Brano citato.
====================

NELL'IMMAGINE ANTIQUARIA UN GRUPPO DI GAUCHOS ESPRESSIONE DELLA CIVILTA' RURALE E PROVINCIALE: CLICCA QUI E VEDI IL PARTICOLARE DI UN GAUCHO
Astrazioni e simbologie d'Argentina: quando epica e mito diventano storia:
La milonga, il tango...la leggenda dei gringos genovesi: dalle domande di Gardel all' enigma di Borges
Erano di Buenos Aires, del quartiere della Boca...sulle labbra mal declinavano lo spagnolo povero degli ignoranti, che si imparava al porto, e molto spesso anche questo, incespicando contro qualche impronunciabile parola, finiva con lo spegnersi del tutto entro la cadenzata gergalità d'una bestemmia...una qualsiasi parolaccia, magari sputata fra i denti, ma di un'altra lingua, una lingua ancora più antica dello spagnolo.
Avevano baffi curati.. questo sì, ma i polsini delle camicie, per quanto ben rigirati, erano lisi e sempre unti di sudore...sembravano o forse volevano sembrare gauchos di città: alcuni di loro osavano, ma senza successo, parodiare qualche bulletto di quartiere, forse lo sgherro del primo compadrito conosciuto...
Non erano spagnoli e tantomeno nativi: a qualcuno, soprattutto alle poche dame che ritornavano dal Vespro, pareva addirittura che avessero occhi feroci, da tigri in caccia...e invece loro neppure avevano mai visto una tigre, anzi i più nemmeno sapevano cosa fosse la pampa, dove la tigre qualche volta arrivava ancora ad assalire le bestie...per loro la pampa era nulla più che un deserto...e forse di questo, nemmeno, sapevano gran cose.
Se qualcuno fosse stato più attento, se meglio avesse guardato quegli stranieri, senza abbassare gli occhi appena si fossero messi a parlare tra loro, gesticolando poco in verità, e comunque meno d'ogni altro gringo...ebbene, chiunque avesse fatto ciò, sarebbe riuscito a scovare in quei volti, da giovani invecchiati troppo in fretta, il marchio delle rughe salmastre, quelle che si porta dietro chi è stato sempre al mare, tra il sole, che sembra bruciare solo i poveracci, ed un vento che prosciuga, talora tanto freddo da gelare il cuore, come la lama ghiaccia della spada.
Ma nessuno li guardava davvero: passavano come il tempo, al modo che da sempre passano le inevitabilità, gli avvoltoi, le dannazioni o, se vogliamo, le feste comandate che compaiono e si rinnovano, senza mai essere le stesse.
Per tutti erano gringos...gente da evitare, soprattutto per chi fosse nativo e criollo.

====================

Righe fornite.
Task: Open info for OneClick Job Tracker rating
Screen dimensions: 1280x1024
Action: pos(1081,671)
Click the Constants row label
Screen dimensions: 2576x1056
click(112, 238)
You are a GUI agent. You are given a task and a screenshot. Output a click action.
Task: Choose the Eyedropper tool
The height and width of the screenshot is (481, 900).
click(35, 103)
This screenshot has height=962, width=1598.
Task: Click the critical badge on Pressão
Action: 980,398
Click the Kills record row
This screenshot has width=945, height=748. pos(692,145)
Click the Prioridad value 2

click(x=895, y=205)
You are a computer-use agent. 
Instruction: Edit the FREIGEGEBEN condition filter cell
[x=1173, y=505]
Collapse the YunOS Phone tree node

====================

Compiti richiesti.
1. Trascrivi senza alcuna modifica le righe fornite, dalla prima fino a quella che contiene "click(112, 238)", comprese entrambe.
2. Riprendi il brano sui gringos genovesi della Boca dal punto in cui si interrompe.
Il brano e le righe non hanno alcun legame tra loro.

Risultati in ordine.
1.
Task: Open info for OneClick Job Tracker rating
Screen dimensions: 1280x1024
Action: pos(1081,671)
Click the Constants row label
Screen dimensions: 2576x1056
click(112, 238)

2.
Dopo il crepuscolo, mentre ombre serotine si intrecciavano, in un certo modo complici di furtività, sul risvolto di strade, che a malapena parevano sentieri, quei finti gauchos si perdevano spesso contro il frontale della cattedrale, così imponente e in qualche modo irreale tra casette di fango o poco più...ma non andavano mai a pregare.
Si fermavano di frequente sul ciglio, tra la polvere sollevata dal cavallo di qualche estanciero: a lungo stavano a fissare, come catturate falene, la luce, la luce del postribolo...e pensavano quasi tutti solo alle donne, alle donne dalla pelle liscia e magari profumata, femmine, forse anche da signori, ma non impossibili da avere entro i labirinti sempre leciti di un momentaneo, consolatorio, eccitante esercizio di fantaerotismo.
Per anni quel rituale si ripetè, anni fatti di niente o forse di tutte le cose che rendono vita quella che è mera sopravvivenza: anni comunque rivissuti sempre uguali, forse per i capricci di un dio pagano e mal dimenticato nella quiete di qualche recinto sacro…anni circolari comunque.
Poi la vita del lupanare cambiò e le invecchiate puttane che a quei gringos parevano donne di lusso piegarono la propria indolenza a qualche novità…dovettero farlo, probabilmente, al fine di sopravvivere e competere coi bordelli più eleganti, che crescevano contro ogni decenza, a parere di puritani e conservatori.
Un crepuscolo o forse una notte più stellata delle altre il canto cessò, quel canto che sempre, col buio, scivolava fuori del postribolo iniziò, come al solito, ma subito smise, di colpo secondo il giudizio dei più…qualcuno gettò forse la chitarra per stendersi con la bella di turno o la frantumò onde iniziare il rituale sempre uguale del duello, il che poi è la stessa cosa: vita e morte, sesso, amore e litigiosità sono conviventi assai poco oziosi nelle stanze di qualsiasi bordello, s'infiammano e all'infinito permutano le loro categorie.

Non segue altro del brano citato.